Below are the records; restate all of them word for word.

======== Input records

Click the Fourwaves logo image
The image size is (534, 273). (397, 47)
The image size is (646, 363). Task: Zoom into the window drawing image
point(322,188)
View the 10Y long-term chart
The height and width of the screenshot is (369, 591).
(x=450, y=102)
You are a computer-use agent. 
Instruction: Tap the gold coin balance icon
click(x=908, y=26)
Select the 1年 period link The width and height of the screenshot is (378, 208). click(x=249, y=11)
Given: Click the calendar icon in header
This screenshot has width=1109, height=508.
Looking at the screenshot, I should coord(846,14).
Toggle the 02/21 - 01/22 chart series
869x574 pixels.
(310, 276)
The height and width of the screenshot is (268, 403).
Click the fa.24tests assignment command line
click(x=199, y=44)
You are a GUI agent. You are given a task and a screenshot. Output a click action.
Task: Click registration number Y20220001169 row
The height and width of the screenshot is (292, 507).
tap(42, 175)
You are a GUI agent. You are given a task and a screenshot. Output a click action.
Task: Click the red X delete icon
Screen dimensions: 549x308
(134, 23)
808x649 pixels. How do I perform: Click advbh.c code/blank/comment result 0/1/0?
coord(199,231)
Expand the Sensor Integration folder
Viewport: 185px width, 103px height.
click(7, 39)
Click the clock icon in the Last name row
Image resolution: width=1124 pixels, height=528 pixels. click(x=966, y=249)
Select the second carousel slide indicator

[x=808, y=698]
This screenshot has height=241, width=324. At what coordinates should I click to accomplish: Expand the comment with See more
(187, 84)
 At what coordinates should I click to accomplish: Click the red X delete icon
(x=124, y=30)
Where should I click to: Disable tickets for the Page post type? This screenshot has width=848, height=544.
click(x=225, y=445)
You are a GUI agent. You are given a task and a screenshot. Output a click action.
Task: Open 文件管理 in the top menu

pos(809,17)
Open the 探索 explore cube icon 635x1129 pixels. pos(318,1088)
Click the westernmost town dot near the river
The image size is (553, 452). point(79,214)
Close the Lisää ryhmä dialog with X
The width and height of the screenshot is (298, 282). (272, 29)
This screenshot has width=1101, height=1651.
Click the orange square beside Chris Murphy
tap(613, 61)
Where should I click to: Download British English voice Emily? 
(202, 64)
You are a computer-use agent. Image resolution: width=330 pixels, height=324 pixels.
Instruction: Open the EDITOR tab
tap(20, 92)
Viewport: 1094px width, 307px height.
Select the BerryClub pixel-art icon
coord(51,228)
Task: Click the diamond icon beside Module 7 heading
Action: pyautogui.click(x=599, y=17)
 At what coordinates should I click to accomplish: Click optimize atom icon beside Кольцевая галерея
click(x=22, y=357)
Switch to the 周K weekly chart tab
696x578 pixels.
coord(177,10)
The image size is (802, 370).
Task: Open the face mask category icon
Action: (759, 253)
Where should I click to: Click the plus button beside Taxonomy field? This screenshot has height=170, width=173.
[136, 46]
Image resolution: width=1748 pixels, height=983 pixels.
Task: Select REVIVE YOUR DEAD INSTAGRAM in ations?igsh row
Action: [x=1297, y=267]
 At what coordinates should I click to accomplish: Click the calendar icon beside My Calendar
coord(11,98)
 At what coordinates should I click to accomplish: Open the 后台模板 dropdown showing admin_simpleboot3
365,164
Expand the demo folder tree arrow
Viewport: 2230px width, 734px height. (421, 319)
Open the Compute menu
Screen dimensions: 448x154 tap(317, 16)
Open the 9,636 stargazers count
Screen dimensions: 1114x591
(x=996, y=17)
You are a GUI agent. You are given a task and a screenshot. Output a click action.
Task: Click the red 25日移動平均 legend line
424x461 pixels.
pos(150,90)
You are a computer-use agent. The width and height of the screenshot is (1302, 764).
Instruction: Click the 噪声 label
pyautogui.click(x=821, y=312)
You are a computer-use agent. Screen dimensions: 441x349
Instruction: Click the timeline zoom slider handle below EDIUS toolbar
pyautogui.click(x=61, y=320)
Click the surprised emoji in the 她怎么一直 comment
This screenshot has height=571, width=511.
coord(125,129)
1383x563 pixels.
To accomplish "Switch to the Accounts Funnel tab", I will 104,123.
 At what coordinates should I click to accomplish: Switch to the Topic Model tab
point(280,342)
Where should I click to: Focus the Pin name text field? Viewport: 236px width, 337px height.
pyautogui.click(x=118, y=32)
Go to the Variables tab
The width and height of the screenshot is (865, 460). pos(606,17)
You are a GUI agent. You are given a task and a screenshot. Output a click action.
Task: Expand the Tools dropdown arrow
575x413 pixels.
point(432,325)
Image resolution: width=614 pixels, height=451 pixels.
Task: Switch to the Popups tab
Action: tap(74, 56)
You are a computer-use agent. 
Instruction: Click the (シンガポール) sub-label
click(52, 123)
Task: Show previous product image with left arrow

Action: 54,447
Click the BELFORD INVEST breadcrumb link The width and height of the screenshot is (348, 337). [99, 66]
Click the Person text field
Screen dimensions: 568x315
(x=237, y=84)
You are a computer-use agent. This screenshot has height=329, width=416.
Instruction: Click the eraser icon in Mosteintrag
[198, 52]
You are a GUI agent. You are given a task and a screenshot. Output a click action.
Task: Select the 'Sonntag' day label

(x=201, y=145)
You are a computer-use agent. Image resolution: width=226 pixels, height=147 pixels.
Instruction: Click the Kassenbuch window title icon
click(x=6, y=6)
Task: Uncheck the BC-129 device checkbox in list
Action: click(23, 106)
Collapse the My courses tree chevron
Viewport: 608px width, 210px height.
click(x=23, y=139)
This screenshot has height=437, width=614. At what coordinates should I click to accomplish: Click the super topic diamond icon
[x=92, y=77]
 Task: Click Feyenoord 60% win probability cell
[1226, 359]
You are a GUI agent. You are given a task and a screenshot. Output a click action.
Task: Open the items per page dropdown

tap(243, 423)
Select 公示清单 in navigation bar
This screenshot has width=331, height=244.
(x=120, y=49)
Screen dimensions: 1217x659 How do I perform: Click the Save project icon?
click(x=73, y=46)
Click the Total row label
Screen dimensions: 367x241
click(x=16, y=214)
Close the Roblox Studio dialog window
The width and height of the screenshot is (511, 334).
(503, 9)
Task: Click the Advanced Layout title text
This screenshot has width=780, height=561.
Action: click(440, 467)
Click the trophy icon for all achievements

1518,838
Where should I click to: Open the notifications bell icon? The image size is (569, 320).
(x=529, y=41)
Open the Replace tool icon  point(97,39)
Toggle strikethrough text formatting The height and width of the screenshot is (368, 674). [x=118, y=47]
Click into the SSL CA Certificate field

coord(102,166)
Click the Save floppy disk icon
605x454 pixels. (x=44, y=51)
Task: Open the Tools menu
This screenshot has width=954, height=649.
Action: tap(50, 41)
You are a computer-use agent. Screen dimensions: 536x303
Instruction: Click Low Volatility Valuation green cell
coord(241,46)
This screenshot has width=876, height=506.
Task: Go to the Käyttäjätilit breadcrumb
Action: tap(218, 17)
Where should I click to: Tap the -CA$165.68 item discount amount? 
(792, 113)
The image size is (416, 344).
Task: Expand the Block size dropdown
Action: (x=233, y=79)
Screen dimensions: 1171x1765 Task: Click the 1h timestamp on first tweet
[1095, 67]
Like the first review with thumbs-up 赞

================

## Output for this task
Click the Fourwaves logo image
The image size is (534, 273). (397, 47)
The image size is (646, 363). Task: Zoom into the window drawing image
point(322,188)
View the 10Y long-term chart
The height and width of the screenshot is (369, 591).
(x=450, y=102)
You are a computer-use agent. 
Instruction: Tap the gold coin balance icon
click(x=908, y=26)
Select the 1年 period link The width and height of the screenshot is (378, 208). click(x=249, y=11)
Given: Click the calendar icon in header
This screenshot has width=1109, height=508.
Looking at the screenshot, I should coord(846,14).
Toggle the 02/21 - 01/22 chart series
869x574 pixels.
(310, 276)
The height and width of the screenshot is (268, 403).
Click the fa.24tests assignment command line
click(x=199, y=44)
You are a GUI agent. You are given a task and a screenshot. Output a click action.
Task: Click registration number Y20220001169 row
The height and width of the screenshot is (292, 507).
tap(42, 175)
You are a GUI agent. You are given a task and a screenshot. Output a click action.
Task: Click the red X delete icon
Screen dimensions: 549x308
(134, 23)
808x649 pixels. How do I perform: Click advbh.c code/blank/comment result 0/1/0?
coord(199,231)
Expand the Sensor Integration folder
Viewport: 185px width, 103px height.
click(7, 39)
Click the clock icon in the Last name row
Image resolution: width=1124 pixels, height=528 pixels. click(x=966, y=249)
Select the second carousel slide indicator

[x=808, y=698]
This screenshot has height=241, width=324. At what coordinates should I click to accomplish: Expand the comment with See more
(187, 84)
 At what coordinates should I click to accomplish: Click the red X delete icon
(x=124, y=30)
Where should I click to: Disable tickets for the Page post type? This screenshot has width=848, height=544.
click(x=225, y=445)
You are a GUI agent. You are given a task and a screenshot. Output a click action.
Task: Open 文件管理 in the top menu

pos(809,17)
Open the 探索 explore cube icon 635x1129 pixels. pos(318,1088)
Click the westernmost town dot near the river
The image size is (553, 452). point(79,214)
Close the Lisää ryhmä dialog with X
The width and height of the screenshot is (298, 282). (272, 29)
This screenshot has width=1101, height=1651.
Click the orange square beside Chris Murphy
tap(613, 61)
Where should I click to: Download British English voice Emily? 
(202, 64)
You are a computer-use agent. Image resolution: width=330 pixels, height=324 pixels.
Instruction: Open the EDITOR tab
tap(20, 92)
Viewport: 1094px width, 307px height.
Select the BerryClub pixel-art icon
coord(51,228)
Task: Click the diamond icon beside Module 7 heading
Action: pyautogui.click(x=599, y=17)
 At what coordinates should I click to accomplish: Click optimize atom icon beside Кольцевая галерея
click(x=22, y=357)
Switch to the 周K weekly chart tab
696x578 pixels.
coord(177,10)
The image size is (802, 370).
Task: Open the face mask category icon
Action: (759, 253)
Where should I click to: Click the plus button beside Taxonomy field? This screenshot has height=170, width=173.
[136, 46]
Image resolution: width=1748 pixels, height=983 pixels.
Task: Select REVIVE YOUR DEAD INSTAGRAM in ations?igsh row
Action: [x=1297, y=267]
 At what coordinates should I click to accomplish: Click the calendar icon beside My Calendar
coord(11,98)
 At what coordinates should I click to accomplish: Open the 后台模板 dropdown showing admin_simpleboot3
365,164
Expand the demo folder tree arrow
Viewport: 2230px width, 734px height. (421, 319)
Open the Compute menu
Screen dimensions: 448x154 tap(317, 16)
Open the 9,636 stargazers count
Screen dimensions: 1114x591
(x=996, y=17)
You are a GUI agent. You are given a task and a screenshot. Output a click action.
Task: Click the red 25日移動平均 legend line
424x461 pixels.
pos(150,90)
You are a computer-use agent. The width and height of the screenshot is (1302, 764).
Instruction: Click the 噪声 label
pyautogui.click(x=821, y=312)
You are a computer-use agent. Screen dimensions: 441x349
Instruction: Click the timeline zoom slider handle below EDIUS toolbar
pyautogui.click(x=61, y=320)
Click the surprised emoji in the 她怎么一直 comment
This screenshot has height=571, width=511.
coord(125,129)
1383x563 pixels.
To accomplish "Switch to the Accounts Funnel tab", I will 104,123.
 At what coordinates should I click to accomplish: Switch to the Topic Model tab
point(280,342)
Where should I click to: Focus the Pin name text field? Viewport: 236px width, 337px height.
pyautogui.click(x=118, y=32)
Go to the Variables tab
The width and height of the screenshot is (865, 460). pos(606,17)
You are a GUI agent. You are given a task and a screenshot. Output a click action.
Task: Expand the Tools dropdown arrow
575x413 pixels.
point(432,325)
Image resolution: width=614 pixels, height=451 pixels.
Task: Switch to the Popups tab
Action: tap(74, 56)
You are a computer-use agent. 
Instruction: Click the (シンガポール) sub-label
click(52, 123)
Task: Show previous product image with left arrow

Action: 54,447
Click the BELFORD INVEST breadcrumb link The width and height of the screenshot is (348, 337). [99, 66]
Click the Person text field
Screen dimensions: 568x315
(x=237, y=84)
You are a computer-use agent. This screenshot has height=329, width=416.
Instruction: Click the eraser icon in Mosteintrag
[198, 52]
You are a GUI agent. You are given a task and a screenshot. Output a click action.
Task: Select the 'Sonntag' day label

(x=201, y=145)
You are a computer-use agent. Image resolution: width=226 pixels, height=147 pixels.
Instruction: Click the Kassenbuch window title icon
click(x=6, y=6)
Task: Uncheck the BC-129 device checkbox in list
Action: click(23, 106)
Collapse the My courses tree chevron
Viewport: 608px width, 210px height.
click(x=23, y=139)
This screenshot has height=437, width=614. At what coordinates should I click to accomplish: Click the super topic diamond icon
[x=92, y=77]
 Task: Click Feyenoord 60% win probability cell
[1226, 359]
You are a GUI agent. You are given a task and a screenshot. Output a click action.
Task: Open the items per page dropdown

tap(243, 423)
Select 公示清单 in navigation bar
This screenshot has width=331, height=244.
(x=120, y=49)
Screen dimensions: 1217x659 How do I perform: Click the Save project icon?
click(x=73, y=46)
Click the Total row label
Screen dimensions: 367x241
click(x=16, y=214)
Close the Roblox Studio dialog window
The width and height of the screenshot is (511, 334).
(503, 9)
Task: Click the Advanced Layout title text
This screenshot has width=780, height=561.
Action: click(440, 467)
Click the trophy icon for all achievements

1518,838
Where should I click to: Open the notifications bell icon? The image size is (569, 320).
(x=529, y=41)
Open the Replace tool icon  point(97,39)
Toggle strikethrough text formatting The height and width of the screenshot is (368, 674). [x=118, y=47]
Click into the SSL CA Certificate field

coord(102,166)
Click the Save floppy disk icon
605x454 pixels. (x=44, y=51)
Task: Open the Tools menu
This screenshot has width=954, height=649.
Action: tap(50, 41)
You are a computer-use agent. Screen dimensions: 536x303
Instruction: Click Low Volatility Valuation green cell
coord(241,46)
This screenshot has width=876, height=506.
Task: Go to the Käyttäjätilit breadcrumb
Action: tap(218, 17)
Where should I click to: Tap the -CA$165.68 item discount amount? 
(792, 113)
The image size is (416, 344).
Task: Expand the Block size dropdown
Action: (x=233, y=79)
Screen dimensions: 1171x1765 Task: Click the 1h timestamp on first tweet
[1095, 67]
Like the first review with thumbs-up 赞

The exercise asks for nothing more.